313The state Office of Public Counsel, which by law represents consumers in utility issues, contends that the Florida Public Service Commission approved the increases without going through the proper process. Also, the Office of Public Counsel takes issue with a settlement that set the stage for the hikes — a settlement that the public counsel vehemently opposed. FPL provides electricity for most of Flagler County customers.
Justices questioned attorneys on both sides about a complicated series of events that led to the rate increases, with Justice Barbara Pariente asking at one point how a settlement could be reached that did not include the public counsel. She likened the public counsel’s role to representing the “99 percent” of FPL customers, while major commercial electricity users that agreed to the settlement were “1 percent.”
“Aren’t we talking about the rest of the residential users who are going to be affected by this?” Pariente asked.
But attorneys for the Public Service Commission and FPL said the public counsel was able last year to contest issues before regulators approved the settlement.

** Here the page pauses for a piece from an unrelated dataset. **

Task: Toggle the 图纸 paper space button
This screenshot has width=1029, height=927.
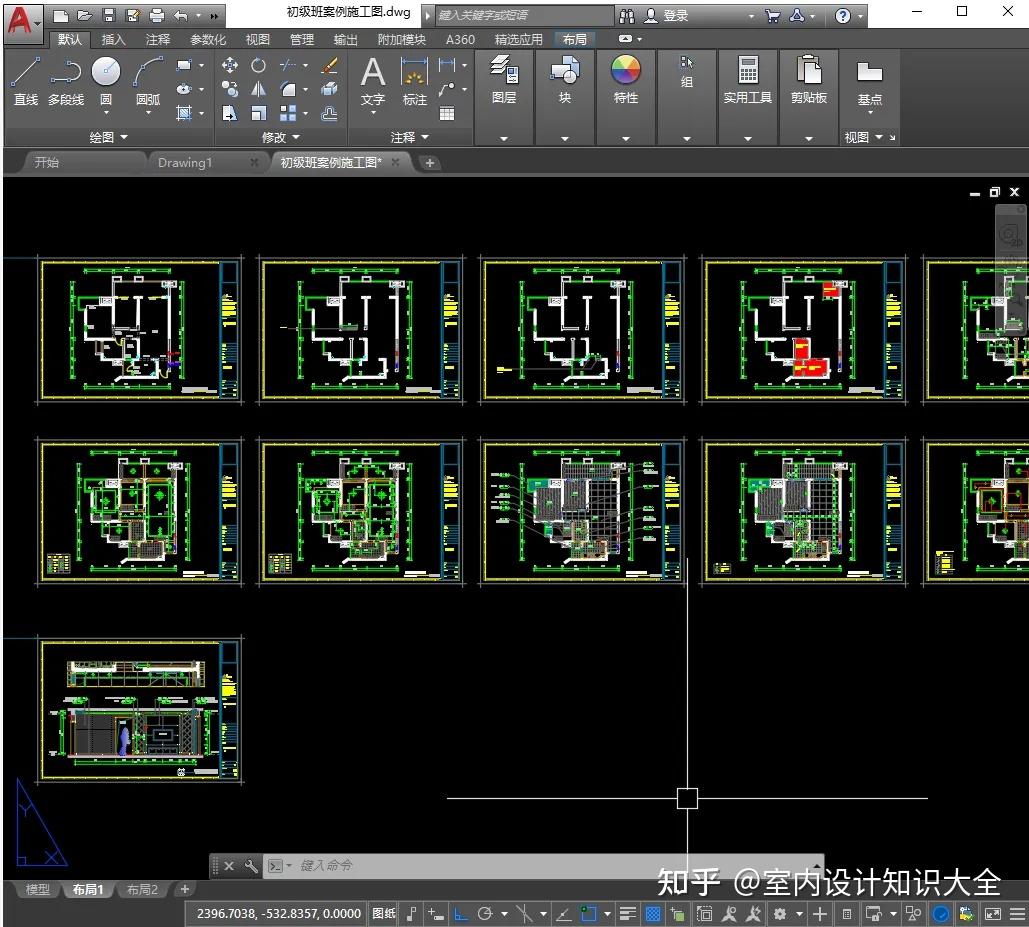Action: click(x=384, y=913)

Also, the public counsel declined to participate in the settlement while it was being drawn up.
“This was not sprung on public counsel at the last minute,” FPL attorney Alvin B. Davis said.
The Public Service Commission, which regulates utilities and approves rates, agreed late last year to allow FPL to raise base electric rates by $350 million in January 2013. Also, it agreed to allow the utility to raise rates again as three new power plants started operating over a four-year period.
Base-rate increases are often a contentious issue and take months to play out, as utilities and other parties submit voluminous amounts of financial and technical information to the Public Service Commission. FPL filed a base-rate proposal in March 2012, but the legal dispute stemmed from an August 2012 settlement reached with representatives of some large electricity users.
An announcement of the settlement came just days before the Public Service Commission was scheduled to start a detailed hearing about FPL’s original proposal. That touched off four months of battling that ultimately led to the commission approving rate increases that were similar to the terms of the settlement.
The public counsel contended last year that FPL’s rates should drop by $253 million in 2013 — not increase. But FPL argues, in part, that the settlement will provide stable and predictable electric rates for four years.
In documents filed with the Supreme Court, the public counsel asked justices to send the rate case back to the Public Service Commission and require FPL to refund money that it has collected based on the increases. Justices typically take months to rule in such cases.
During Thursday’s hearing, Associate Public Counsel Joseph McGlothlin faced questions from justices Peggy Quince and James E.C. Perry about whether he thinks the public counsel has to agree with settlements before such deals can move forward. Perry asked whether the public counsel should have a “veto power.”
“We contend that the public counsel is necessary to approval of a valid settlement,” McGlothlin said earlier, in response to a question from Quince.
Pariente also questioned whether the arguments were about “form over substance” and whether the public counsel had an opportunity to raise concerns about the settlement.
“Was the resolution fair or unfair?” she asked.